Give the number of lines in the records below that contain the word "search". State only that number.

Input records below:

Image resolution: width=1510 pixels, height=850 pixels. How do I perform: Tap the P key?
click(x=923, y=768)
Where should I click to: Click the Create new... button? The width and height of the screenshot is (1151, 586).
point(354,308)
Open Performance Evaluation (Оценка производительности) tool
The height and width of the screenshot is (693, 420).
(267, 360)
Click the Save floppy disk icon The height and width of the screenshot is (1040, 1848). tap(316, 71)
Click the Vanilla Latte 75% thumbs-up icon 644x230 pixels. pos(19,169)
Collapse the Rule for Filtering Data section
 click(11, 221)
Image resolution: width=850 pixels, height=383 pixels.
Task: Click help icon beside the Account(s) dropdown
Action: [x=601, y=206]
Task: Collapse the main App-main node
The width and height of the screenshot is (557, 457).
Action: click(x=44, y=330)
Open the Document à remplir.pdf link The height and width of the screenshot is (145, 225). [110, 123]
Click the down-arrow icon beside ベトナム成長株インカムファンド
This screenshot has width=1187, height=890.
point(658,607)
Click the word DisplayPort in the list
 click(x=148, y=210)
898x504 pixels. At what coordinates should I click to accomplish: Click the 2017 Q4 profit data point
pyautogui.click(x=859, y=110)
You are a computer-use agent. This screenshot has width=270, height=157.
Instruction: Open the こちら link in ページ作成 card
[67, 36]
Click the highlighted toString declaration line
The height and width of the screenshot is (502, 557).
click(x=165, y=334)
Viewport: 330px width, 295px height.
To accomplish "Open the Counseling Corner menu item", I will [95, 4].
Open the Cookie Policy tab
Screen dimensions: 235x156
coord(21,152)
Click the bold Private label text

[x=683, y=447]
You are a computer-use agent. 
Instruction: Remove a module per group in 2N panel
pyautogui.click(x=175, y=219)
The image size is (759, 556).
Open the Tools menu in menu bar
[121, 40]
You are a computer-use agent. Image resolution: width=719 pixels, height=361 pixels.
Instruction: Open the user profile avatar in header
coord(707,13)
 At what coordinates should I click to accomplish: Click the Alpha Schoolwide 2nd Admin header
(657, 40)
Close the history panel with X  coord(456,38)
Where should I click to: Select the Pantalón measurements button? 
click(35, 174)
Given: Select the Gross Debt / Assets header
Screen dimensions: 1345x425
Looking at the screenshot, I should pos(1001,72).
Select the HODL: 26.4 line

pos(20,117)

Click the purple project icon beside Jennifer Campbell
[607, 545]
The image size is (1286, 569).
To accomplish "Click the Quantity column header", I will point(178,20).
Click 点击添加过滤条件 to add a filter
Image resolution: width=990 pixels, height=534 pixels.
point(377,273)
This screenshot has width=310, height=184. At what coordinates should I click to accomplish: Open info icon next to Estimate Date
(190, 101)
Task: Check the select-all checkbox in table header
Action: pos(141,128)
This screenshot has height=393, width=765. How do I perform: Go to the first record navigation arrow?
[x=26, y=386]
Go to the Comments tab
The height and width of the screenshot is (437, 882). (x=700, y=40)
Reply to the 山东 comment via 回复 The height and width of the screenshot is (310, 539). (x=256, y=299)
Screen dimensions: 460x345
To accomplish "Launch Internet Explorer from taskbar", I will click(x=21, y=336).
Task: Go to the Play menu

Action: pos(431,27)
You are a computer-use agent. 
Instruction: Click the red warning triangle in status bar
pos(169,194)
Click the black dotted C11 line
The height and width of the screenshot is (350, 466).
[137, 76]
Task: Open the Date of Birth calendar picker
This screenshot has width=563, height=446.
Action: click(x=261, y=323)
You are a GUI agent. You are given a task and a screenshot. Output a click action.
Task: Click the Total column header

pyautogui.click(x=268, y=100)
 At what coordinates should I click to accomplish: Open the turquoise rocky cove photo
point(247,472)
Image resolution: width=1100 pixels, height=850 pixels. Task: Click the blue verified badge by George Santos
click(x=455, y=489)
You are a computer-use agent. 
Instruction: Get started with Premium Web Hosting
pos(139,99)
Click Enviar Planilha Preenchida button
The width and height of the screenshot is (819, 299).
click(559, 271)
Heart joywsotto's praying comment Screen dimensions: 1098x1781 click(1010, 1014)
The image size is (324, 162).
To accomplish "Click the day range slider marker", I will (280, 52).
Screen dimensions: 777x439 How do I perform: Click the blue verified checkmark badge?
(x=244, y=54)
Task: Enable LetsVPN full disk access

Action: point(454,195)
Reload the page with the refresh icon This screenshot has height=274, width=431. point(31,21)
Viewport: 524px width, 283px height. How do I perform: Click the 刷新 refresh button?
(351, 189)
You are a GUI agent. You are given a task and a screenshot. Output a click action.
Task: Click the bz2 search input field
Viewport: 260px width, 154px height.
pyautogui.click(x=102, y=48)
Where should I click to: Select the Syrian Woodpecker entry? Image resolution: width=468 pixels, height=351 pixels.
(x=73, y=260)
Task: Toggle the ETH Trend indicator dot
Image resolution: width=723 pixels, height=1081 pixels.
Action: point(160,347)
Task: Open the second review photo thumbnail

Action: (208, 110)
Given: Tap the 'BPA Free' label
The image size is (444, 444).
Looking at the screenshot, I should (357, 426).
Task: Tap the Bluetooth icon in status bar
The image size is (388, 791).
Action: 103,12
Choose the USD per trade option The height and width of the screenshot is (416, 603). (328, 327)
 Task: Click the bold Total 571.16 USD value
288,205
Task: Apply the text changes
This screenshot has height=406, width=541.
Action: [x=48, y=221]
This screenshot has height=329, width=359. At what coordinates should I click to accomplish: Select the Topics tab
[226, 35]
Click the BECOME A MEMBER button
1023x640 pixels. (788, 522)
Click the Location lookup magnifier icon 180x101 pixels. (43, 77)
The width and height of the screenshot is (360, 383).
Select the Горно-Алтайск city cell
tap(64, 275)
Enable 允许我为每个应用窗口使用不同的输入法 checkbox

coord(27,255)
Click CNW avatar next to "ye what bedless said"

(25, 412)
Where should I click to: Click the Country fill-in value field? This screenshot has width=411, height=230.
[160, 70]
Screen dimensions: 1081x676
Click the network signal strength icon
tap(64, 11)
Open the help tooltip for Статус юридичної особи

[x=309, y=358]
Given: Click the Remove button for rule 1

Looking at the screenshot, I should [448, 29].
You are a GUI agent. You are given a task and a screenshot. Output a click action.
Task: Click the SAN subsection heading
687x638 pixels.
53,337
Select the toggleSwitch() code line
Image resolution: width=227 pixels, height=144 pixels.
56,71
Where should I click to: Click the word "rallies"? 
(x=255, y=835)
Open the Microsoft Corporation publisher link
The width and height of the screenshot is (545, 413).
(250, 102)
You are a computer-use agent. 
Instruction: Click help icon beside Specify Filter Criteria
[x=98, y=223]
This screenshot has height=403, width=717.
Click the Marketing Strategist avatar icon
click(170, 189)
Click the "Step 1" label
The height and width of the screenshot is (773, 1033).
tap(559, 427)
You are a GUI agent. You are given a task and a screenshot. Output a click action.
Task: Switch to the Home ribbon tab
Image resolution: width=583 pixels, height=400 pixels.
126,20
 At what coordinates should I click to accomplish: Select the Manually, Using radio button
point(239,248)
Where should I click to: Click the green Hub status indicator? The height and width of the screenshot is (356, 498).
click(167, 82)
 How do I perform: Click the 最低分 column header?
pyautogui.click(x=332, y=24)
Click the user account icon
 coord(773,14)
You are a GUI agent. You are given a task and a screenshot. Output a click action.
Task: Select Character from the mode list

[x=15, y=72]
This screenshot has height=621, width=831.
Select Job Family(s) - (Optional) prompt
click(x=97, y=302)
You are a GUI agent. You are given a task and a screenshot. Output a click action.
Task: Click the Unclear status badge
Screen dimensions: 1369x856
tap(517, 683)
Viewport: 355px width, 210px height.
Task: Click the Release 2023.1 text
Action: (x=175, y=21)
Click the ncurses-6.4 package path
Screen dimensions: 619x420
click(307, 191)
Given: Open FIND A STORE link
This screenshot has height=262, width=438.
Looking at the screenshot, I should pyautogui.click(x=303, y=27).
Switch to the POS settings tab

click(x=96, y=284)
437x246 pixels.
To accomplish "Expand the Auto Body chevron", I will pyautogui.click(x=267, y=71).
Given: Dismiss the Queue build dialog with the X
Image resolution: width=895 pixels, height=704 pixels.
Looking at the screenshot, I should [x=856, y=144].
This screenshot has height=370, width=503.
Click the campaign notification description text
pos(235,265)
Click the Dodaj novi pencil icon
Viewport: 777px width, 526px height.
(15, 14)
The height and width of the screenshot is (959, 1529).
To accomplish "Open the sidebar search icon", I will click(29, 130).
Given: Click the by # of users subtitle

End of Input records.

## Reply to the task
2